Das Projekt sei "an den Zensur- und Kontrollwünschen der Kirche gescheitert", sagte Pfeiffer der "Süddeutschen Zeitung". Die Kirche habe darauf beharrt, über die Veröffentlichung der Forschungsergebnisse sowie über die Auswahl der beteiligten Wissenschaftler bestimmen zu dürfen. Zudem habe er aus der Kirche Hinweise erhalten, dass in mehreren Diözesen Missbrauchsakten vernichtet worden seien, erklärte Pfeiffer. Dem widersprach der Sekretär der Bischofskonferenz, Hans Langendörfer: "Für eine Vernichtung von Täterakten habe ich keinerlei Anhaltspunkte.
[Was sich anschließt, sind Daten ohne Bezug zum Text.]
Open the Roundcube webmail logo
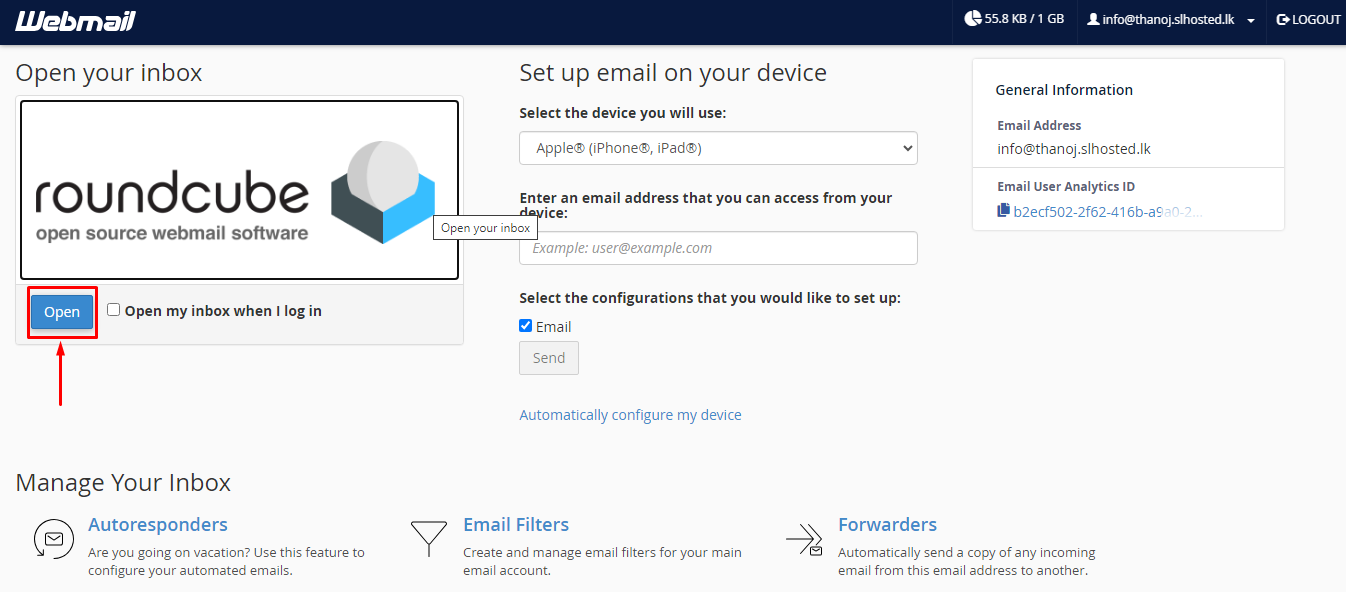This screenshot has height=592, width=1346. [x=239, y=189]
Bundesjustizministerin Sabine Leutheusser-Schnarrenberger forderte vom Vorsitzenden der Bischofskonferenz, Robert Zollitsch, Aufklärung über den Streit: "Der Vorwurf, Zensur und Kontrollwünsche behinderten eine unabhängige Aufarbeitung, sollte ... schnell aus der Welt geschafft werden", sagte die FDP-Politkerin der "Süddeutschen Zeitung". Zugleich stellte sie sich hinter das Kriminologische Forschungsinstitut Niedersachsen. Die Einrichtung sei eine "der ersten Adressen, um eine unabhängige wissenschaftliche Aufarbeitung auf Grundlage der Personalakten seit 1945 vorzunehmen". Es sei ein notwendiger und überfälliger Schritt, dass die katholische Kirche kirchenfremden Fachleuten Zugang zu den Archiven ermögliche. Leutheusser-Schnarrenberger: Die dramatischen Erschütterungen des Jahres 2010 dürfen nicht in einer halbherzigen Aufarbeitung versickern.""

Der Trierer Bischof und Missbrauchsbeauftragte der Katholischen Kirche, Stephan Ackermann (Foto:dapd)

Bischof Stephan Ackermann

Katholische Kirche überfordert?

Der Missbrauchsbeauftragte der Bundesregierung, Johannes-Wilhelm Rörig, bedauerte das Scheitern des Forschungsprojekts. Das Vorhaben sei ein wichtiges Signal gewesen, so Rörig. Die Opfergruppe "Eckiger Tisch" verlangte eine unabhängige Aufarbeitung des Missbrauchs in katholischen Einrichtungen. Die Kirche sei offensichtlich damit überfordert. Drei Jahre nach dem Bekanntwerden des Missbrauchsskandals stehe man wieder am Anfang, beklagte die Betroffenenorganisation.

Die katholische Reformbewegung "Wir sind Kirche" wertete die Aufkündigung der Zusammenarbeit als "verheerendes Signal" für die Glaubwürdigkeit der Kirchenleitung. Die seit 2010 eingeleiteten Maßnahmen könnten nicht darüber hinwegtäuschen, dass die Bischöfe bisher immer noch nicht zu einer unabhängigen Ursachenforschung sexualisierter Gewalt bereit seien.